_AUSZUG ZUM LESEN:_
━━━━━━━━━━━━━━━━━━━━

Wie viel Gutes kann man mit Kaffee tun? Sehr viel, beweist das ungewöhnliche Geschäftsmodell von „nuruCoffee“: Die Bio-Bohnen beziehen Sali und Sara Nuru direkt von Kleinbauern-Kooperativen in Äthiopien, und die Hälfte des Gewinns unterstützt Frauen in Äthiopien beim Start in die Selbständigkeit.
Wohl nur wenige Menschen kommen ausgerechnet beim Eisessen zur Erkenntnis, dass es so nicht weitergeht. Bei Sara Nuru war es genau so, man kann es sich im Internet anschauen. Im Sommer 2011 besucht damals Anfang Zwanzigjährige, die nach ihrem Sieg bei „Germany’s Next Topmodel“ im Jahr 2009 zum gefragten Promi geworden ist, für eine ProSieben-Show das New Yorker In-Eiscafé „Serendipity“. Sie probiert dort einen Eisbecher, der es in sich hat: Blattgold satt, in Passionsfrucht und Weinbrand getränkter Dessert-Kaviar, in Gold umhüllte Mandeln, als Topping – noch mehr Gold. Dazwischen etwas Vanilleeis. Ein dekadentes Ensemble für schlappe 1.000 US-Dollar.
„Darauf hat die Welt gewartet“, sagt Nuru in die Kamera, es klingt nicht ironisch, sondern sarkastisch. Man sieht ihr an, dass sie sich in dieser Situation nicht wohl fühlt. Es sei ein Schlüsselmoment für sie gewesen, erklärt sie später in einem Interview: Auf der einen Seite als Botschafterin der Hilfsorganisation „Menschen für Menschen“ auf die Armut in Afrika aufmerksam machen und auf der anderen fürs Privatfernsehen nach Amerika jetten, um einen Tausend-Dollar-Eisbecher zu essen – es geht nicht mehr zusammen.
Social Business auf Kaffee-Basis
Gemeinsam mit ihrer älteren Schwester Sali tüftelt Sara fortan an einer Idee herum: Wie lässt sich Sinn stiften, wie lässt sich weniger privilegierten Menschen helfen, aber ohne auf Spendengelder angewiesen zu sein, sondern durch Wirtschaften Erlöse zu erzielen, mit denen man gute Projekte finanzieren kann?

━━━━━━━━━━━━━━━━━━━━

_AUFGABENSTELLUNG:_ Welcher Anteil des Gewinns von „nuruCoffee“ unterstützt laut dem Textauszug über das Unternehmen Frauen in Äthiopien beim Start in die Selbständigkeit?

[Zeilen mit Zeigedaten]
━━━━━━━━━━━━━━━━━━━━

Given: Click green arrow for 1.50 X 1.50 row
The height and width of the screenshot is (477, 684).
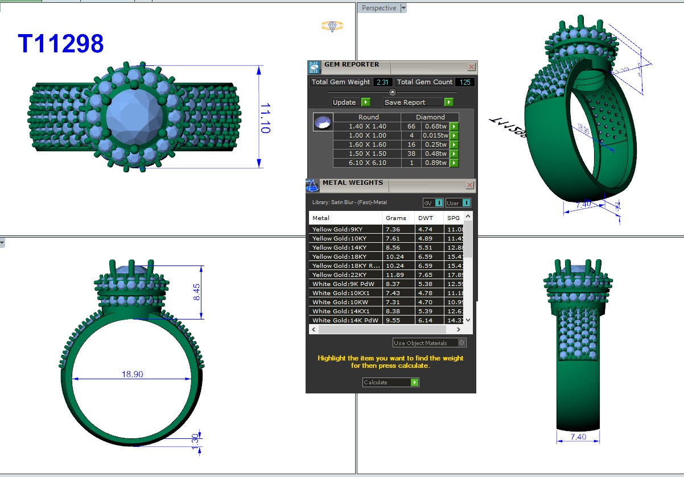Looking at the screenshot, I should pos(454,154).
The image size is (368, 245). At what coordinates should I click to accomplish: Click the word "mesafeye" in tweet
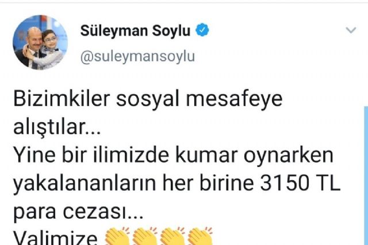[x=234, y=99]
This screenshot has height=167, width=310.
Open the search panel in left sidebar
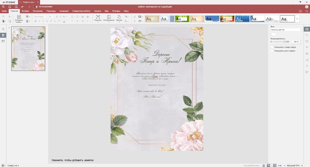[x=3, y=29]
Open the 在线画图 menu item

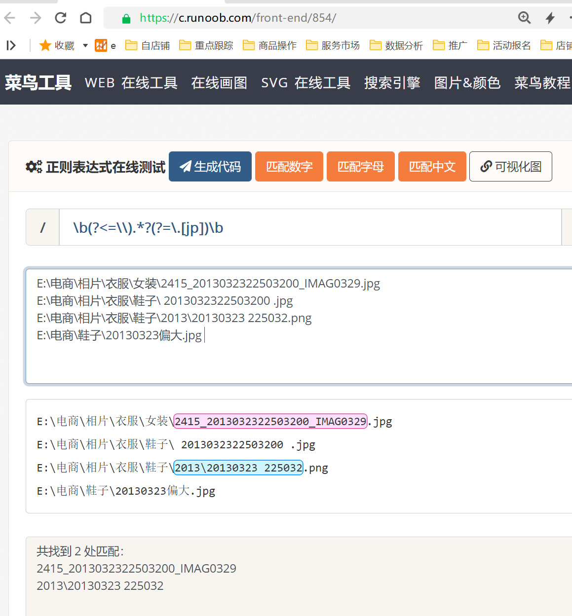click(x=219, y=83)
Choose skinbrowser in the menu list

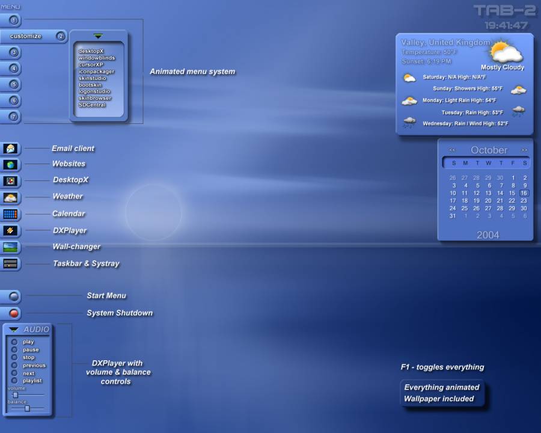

━━━━━━━━━━━━━━━━━━━━

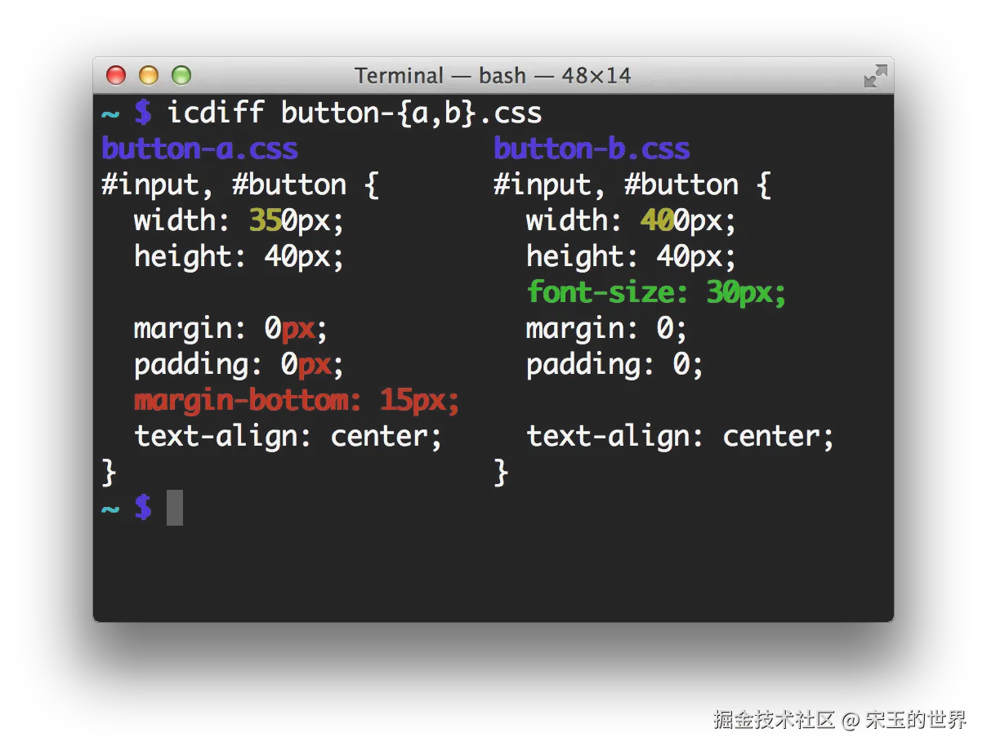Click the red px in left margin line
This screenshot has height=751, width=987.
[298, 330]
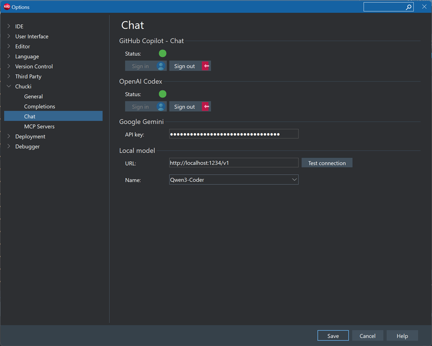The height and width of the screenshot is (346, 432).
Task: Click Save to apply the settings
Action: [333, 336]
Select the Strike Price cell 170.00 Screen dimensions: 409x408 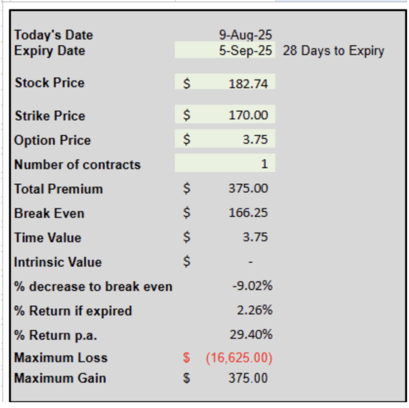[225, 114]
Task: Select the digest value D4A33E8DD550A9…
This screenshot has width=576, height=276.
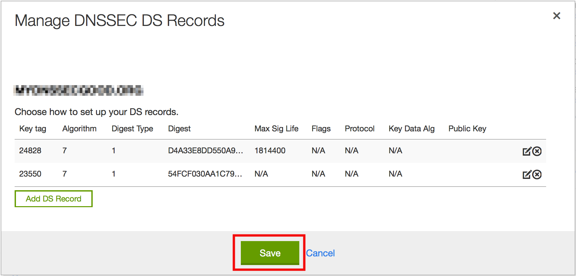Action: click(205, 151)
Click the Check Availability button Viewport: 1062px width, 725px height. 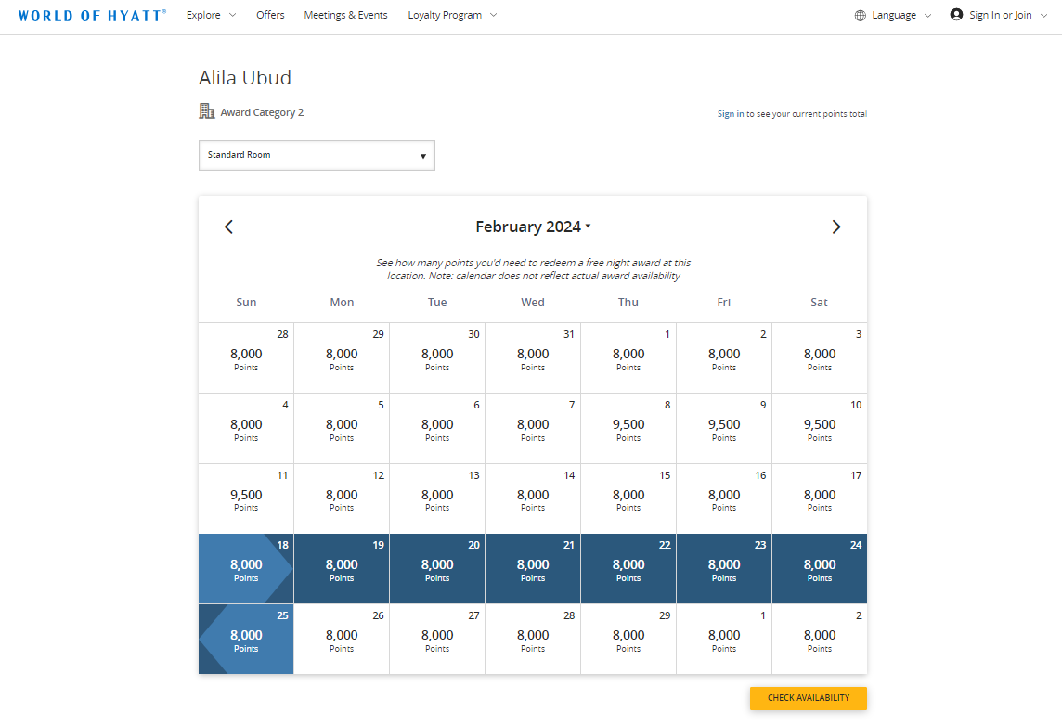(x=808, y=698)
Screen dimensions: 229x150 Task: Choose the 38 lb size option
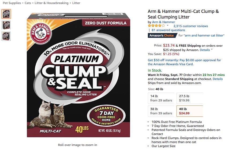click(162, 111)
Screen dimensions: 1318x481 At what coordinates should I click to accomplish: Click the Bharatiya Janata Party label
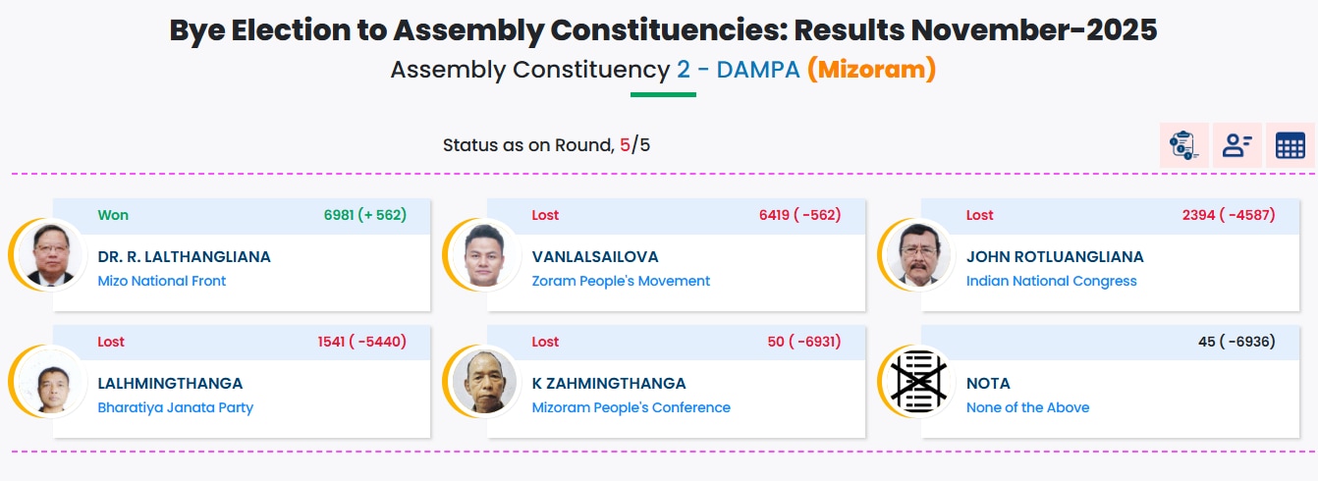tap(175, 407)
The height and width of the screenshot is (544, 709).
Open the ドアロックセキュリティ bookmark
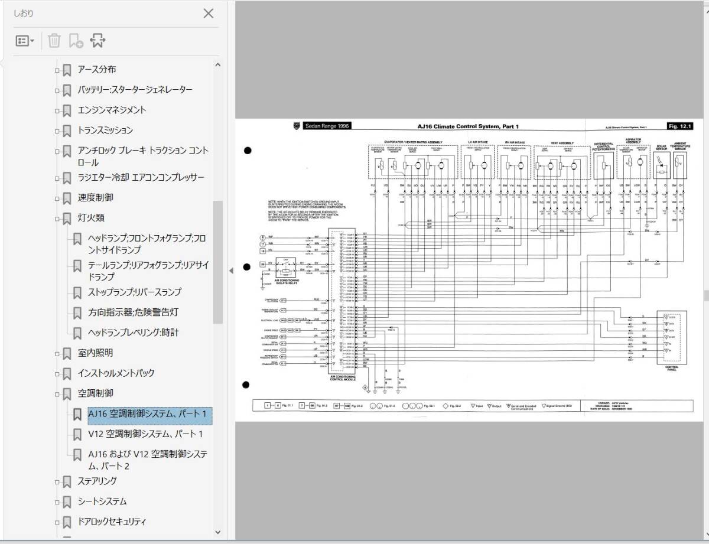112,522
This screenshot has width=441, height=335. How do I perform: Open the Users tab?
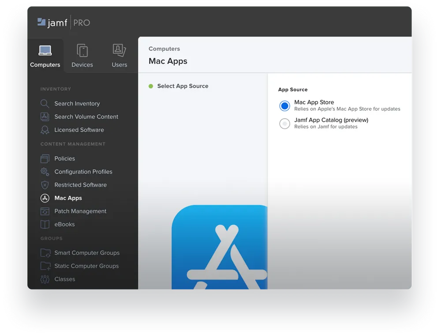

━━━━━━━━━━━━━━━━━━━━

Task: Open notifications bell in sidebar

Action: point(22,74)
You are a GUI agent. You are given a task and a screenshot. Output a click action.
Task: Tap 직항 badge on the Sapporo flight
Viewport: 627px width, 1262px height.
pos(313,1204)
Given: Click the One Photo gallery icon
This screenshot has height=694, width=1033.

━━━━━━━━━━━━━━━━━━━━

_DIE LÖSUNG:_ Die Hälfte des Gewinns.